▸ **TASK REQUIREMENTS**: A verbatim reprint of the records below is what this exercise asks for.
Segment Start: WORKING DATA
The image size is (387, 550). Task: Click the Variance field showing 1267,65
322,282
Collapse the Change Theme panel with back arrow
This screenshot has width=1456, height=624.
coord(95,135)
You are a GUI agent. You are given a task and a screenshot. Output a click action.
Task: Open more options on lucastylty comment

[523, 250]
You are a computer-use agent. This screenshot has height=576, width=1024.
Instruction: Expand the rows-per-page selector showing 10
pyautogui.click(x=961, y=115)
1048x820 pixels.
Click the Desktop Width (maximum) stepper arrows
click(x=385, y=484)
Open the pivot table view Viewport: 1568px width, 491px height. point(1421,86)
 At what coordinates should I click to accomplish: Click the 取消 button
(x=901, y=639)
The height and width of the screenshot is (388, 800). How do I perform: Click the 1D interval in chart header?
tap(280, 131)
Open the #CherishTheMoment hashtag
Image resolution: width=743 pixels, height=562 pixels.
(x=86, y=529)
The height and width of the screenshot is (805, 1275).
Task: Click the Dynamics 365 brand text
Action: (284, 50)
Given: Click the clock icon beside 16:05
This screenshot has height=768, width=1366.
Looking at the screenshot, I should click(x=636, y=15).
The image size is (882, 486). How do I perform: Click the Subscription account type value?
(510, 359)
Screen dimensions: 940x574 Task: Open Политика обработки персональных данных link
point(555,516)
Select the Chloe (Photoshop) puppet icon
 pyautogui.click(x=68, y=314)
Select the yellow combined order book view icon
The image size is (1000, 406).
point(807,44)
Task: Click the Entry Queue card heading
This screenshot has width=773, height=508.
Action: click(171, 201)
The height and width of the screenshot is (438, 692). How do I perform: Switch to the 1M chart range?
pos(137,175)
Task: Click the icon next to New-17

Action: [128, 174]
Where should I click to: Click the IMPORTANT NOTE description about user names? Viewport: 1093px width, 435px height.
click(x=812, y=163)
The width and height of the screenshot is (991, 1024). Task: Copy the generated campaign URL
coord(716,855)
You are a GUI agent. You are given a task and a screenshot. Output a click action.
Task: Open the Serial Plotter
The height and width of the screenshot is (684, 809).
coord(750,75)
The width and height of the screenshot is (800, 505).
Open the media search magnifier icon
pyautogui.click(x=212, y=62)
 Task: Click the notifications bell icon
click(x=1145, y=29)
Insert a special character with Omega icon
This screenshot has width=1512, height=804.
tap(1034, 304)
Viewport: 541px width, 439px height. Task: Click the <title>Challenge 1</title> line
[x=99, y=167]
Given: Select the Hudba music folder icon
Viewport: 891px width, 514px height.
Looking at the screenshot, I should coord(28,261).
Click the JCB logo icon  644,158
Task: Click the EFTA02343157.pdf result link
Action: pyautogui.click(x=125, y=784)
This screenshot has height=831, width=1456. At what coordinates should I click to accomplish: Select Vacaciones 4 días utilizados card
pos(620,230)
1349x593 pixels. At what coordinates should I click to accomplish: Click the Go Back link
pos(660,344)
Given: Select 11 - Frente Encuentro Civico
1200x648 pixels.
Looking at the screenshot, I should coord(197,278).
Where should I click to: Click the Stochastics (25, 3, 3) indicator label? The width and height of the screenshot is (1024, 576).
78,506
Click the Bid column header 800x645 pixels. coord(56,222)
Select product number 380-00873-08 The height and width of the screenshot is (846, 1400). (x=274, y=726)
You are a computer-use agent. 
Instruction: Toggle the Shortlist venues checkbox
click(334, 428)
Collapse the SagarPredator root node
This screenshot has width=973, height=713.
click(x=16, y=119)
Segment End: WORKING DATA
▸ **SOLUTION**:
The image size is (387, 550). Task: Click the Variance field showing 1267,65
322,282
Collapse the Change Theme panel with back arrow
This screenshot has width=1456, height=624.
coord(95,135)
You are a GUI agent. You are given a task and a screenshot. Output a click action.
Task: Open more options on lucastylty comment

[523, 250]
You are a computer-use agent. This screenshot has height=576, width=1024.
Instruction: Expand the rows-per-page selector showing 10
pyautogui.click(x=961, y=115)
1048x820 pixels.
Click the Desktop Width (maximum) stepper arrows
click(x=385, y=484)
Open the pivot table view Viewport: 1568px width, 491px height. point(1421,86)
 At what coordinates should I click to accomplish: Click the 取消 button
(x=901, y=639)
The height and width of the screenshot is (388, 800). How do I perform: Click the 1D interval in chart header?
tap(280, 131)
Open the #CherishTheMoment hashtag
Image resolution: width=743 pixels, height=562 pixels.
(x=86, y=529)
The height and width of the screenshot is (805, 1275).
Task: Click the Dynamics 365 brand text
Action: (284, 50)
Given: Click the clock icon beside 16:05
This screenshot has height=768, width=1366.
Looking at the screenshot, I should click(x=636, y=15).
The image size is (882, 486). How do I perform: Click the Subscription account type value?
(510, 359)
Screen dimensions: 940x574 Task: Open Политика обработки персональных данных link
point(555,516)
Select the Chloe (Photoshop) puppet icon
 pyautogui.click(x=68, y=314)
Select the yellow combined order book view icon
The image size is (1000, 406).
point(807,44)
Task: Click the Entry Queue card heading
This screenshot has width=773, height=508.
Action: click(171, 201)
The height and width of the screenshot is (438, 692). How do I perform: Switch to the 1M chart range?
pos(137,175)
Task: Click the icon next to New-17

Action: [128, 174]
Where should I click to: Click the IMPORTANT NOTE description about user names? Viewport: 1093px width, 435px height.
click(x=812, y=163)
The width and height of the screenshot is (991, 1024). Task: Copy the generated campaign URL
coord(716,855)
You are a GUI agent. You are given a task and a screenshot. Output a click action.
Task: Open the Serial Plotter
The height and width of the screenshot is (684, 809).
coord(750,75)
The width and height of the screenshot is (800, 505).
Open the media search magnifier icon
pyautogui.click(x=212, y=62)
 Task: Click the notifications bell icon
click(x=1145, y=29)
Insert a special character with Omega icon
This screenshot has width=1512, height=804.
tap(1034, 304)
Viewport: 541px width, 439px height. Task: Click the <title>Challenge 1</title> line
[x=99, y=167]
Given: Select the Hudba music folder icon
Viewport: 891px width, 514px height.
Looking at the screenshot, I should coord(28,261).
Click the JCB logo icon  644,158
Task: Click the EFTA02343157.pdf result link
Action: pyautogui.click(x=125, y=784)
This screenshot has height=831, width=1456. At what coordinates should I click to accomplish: Select Vacaciones 4 días utilizados card
pos(620,230)
1349x593 pixels. At what coordinates should I click to accomplish: Click the Go Back link
pos(660,344)
Given: Select 11 - Frente Encuentro Civico
1200x648 pixels.
Looking at the screenshot, I should coord(197,278).
Where should I click to: Click the Stochastics (25, 3, 3) indicator label? The width and height of the screenshot is (1024, 576).
78,506
Click the Bid column header 800x645 pixels. coord(56,222)
Select product number 380-00873-08 The height and width of the screenshot is (846, 1400). (x=274, y=726)
You are a computer-use agent. 
Instruction: Toggle the Shortlist venues checkbox
click(334, 428)
Collapse the SagarPredator root node
This screenshot has width=973, height=713.
click(x=16, y=119)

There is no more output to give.